» What needs to be done:
Wherever a line below holds the word "computer", copy that line.
[[ Task input, beginning ]]
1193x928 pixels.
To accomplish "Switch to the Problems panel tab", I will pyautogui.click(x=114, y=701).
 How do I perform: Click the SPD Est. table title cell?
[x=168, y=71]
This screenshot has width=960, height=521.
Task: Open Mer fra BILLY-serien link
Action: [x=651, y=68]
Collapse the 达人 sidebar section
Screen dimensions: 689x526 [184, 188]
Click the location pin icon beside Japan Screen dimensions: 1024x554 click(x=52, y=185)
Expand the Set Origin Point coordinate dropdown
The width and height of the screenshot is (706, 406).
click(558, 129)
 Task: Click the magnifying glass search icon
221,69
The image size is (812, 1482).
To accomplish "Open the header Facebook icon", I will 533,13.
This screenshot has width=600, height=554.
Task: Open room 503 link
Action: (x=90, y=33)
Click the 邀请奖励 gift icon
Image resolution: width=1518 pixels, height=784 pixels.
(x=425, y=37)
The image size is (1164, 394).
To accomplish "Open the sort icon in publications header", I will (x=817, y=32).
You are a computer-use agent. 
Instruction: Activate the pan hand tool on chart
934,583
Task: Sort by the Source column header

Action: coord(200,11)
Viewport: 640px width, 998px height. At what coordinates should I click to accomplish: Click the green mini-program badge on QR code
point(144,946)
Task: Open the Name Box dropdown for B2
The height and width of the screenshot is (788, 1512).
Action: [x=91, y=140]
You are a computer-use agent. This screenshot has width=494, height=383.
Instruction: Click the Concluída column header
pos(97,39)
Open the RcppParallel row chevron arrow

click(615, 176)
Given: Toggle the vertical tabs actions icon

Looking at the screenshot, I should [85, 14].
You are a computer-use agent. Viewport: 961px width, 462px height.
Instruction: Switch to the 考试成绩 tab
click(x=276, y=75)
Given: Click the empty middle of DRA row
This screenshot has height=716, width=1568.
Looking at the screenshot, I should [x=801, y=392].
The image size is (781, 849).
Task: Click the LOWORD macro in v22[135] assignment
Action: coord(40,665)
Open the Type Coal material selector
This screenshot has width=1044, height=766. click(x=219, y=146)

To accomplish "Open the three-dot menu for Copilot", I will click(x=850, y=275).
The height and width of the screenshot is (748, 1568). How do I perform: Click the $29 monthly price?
[[ Task input, end ]]
» Task result:
You are a computer-use agent. 
You are a computer-use agent. This screenshot has width=494, height=383.
You are a computer-use agent. Viewport: 961px width, 462px height.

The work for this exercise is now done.